## Exercise description
Copy out every line of the material below verbatim, without changing or dropping anything.

## Data to process
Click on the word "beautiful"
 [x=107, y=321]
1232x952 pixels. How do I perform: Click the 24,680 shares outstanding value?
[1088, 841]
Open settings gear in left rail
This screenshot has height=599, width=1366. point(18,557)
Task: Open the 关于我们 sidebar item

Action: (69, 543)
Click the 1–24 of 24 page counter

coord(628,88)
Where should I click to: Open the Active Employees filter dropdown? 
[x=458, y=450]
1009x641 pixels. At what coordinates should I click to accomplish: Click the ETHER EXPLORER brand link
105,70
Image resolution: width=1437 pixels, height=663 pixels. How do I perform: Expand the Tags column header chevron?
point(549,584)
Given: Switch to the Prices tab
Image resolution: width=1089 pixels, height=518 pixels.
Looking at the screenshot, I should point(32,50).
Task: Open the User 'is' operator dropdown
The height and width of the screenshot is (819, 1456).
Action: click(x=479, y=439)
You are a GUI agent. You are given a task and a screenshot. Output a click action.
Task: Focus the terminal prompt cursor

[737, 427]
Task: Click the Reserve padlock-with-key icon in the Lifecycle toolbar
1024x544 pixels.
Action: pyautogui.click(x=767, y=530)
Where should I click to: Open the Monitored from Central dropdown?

## Correct output
Click on the word "beautiful"
 [x=107, y=321]
1232x952 pixels. How do I perform: Click the 24,680 shares outstanding value?
[1088, 841]
Open settings gear in left rail
This screenshot has height=599, width=1366. point(18,557)
Task: Open the 关于我们 sidebar item

Action: (69, 543)
Click the 1–24 of 24 page counter

coord(628,88)
Where should I click to: Open the Active Employees filter dropdown? 
[x=458, y=450]
1009x641 pixels. At what coordinates should I click to accomplish: Click the ETHER EXPLORER brand link
105,70
Image resolution: width=1437 pixels, height=663 pixels. How do I perform: Expand the Tags column header chevron?
point(549,584)
Given: Switch to the Prices tab
Image resolution: width=1089 pixels, height=518 pixels.
Looking at the screenshot, I should point(32,50).
Task: Open the User 'is' operator dropdown
The height and width of the screenshot is (819, 1456).
Action: click(x=479, y=439)
You are a GUI agent. You are given a task and a screenshot. Output a click action.
Task: Focus the terminal prompt cursor

[737, 427]
Task: Click the Reserve padlock-with-key icon in the Lifecycle toolbar
1024x544 pixels.
Action: pyautogui.click(x=767, y=530)
Where should I click to: Open the Monitored from Central dropdown?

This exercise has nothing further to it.